## Begin Entries supplied
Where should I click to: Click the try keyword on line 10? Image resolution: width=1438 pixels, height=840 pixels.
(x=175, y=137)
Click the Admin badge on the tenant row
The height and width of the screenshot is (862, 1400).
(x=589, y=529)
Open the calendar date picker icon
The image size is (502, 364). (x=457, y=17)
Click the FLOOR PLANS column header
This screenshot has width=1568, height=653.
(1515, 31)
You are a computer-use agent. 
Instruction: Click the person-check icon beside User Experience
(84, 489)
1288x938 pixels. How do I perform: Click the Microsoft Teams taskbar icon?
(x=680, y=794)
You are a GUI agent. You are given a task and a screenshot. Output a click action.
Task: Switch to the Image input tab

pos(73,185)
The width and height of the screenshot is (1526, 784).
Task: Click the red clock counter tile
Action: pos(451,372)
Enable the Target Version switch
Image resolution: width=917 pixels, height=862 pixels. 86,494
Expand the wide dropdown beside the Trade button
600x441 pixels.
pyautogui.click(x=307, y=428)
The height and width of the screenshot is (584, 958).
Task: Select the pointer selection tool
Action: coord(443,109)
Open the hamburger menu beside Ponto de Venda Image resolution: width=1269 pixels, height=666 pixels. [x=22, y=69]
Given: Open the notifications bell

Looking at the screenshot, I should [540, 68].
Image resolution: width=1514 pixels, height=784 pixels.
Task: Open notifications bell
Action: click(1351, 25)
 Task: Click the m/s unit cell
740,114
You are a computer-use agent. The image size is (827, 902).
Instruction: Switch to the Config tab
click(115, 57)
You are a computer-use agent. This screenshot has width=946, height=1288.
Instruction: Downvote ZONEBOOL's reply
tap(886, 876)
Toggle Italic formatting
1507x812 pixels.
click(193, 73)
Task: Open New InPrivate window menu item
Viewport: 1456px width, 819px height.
## End Entries supplied
#### [Written problem]
Please list each line of the material above that contains the word "Instruction".

#### [Written solution]
Instruction: Click the person-check icon beside User Experience
Instruction: Switch to the Config tab
Instruction: Downvote ZONEBOOL's reply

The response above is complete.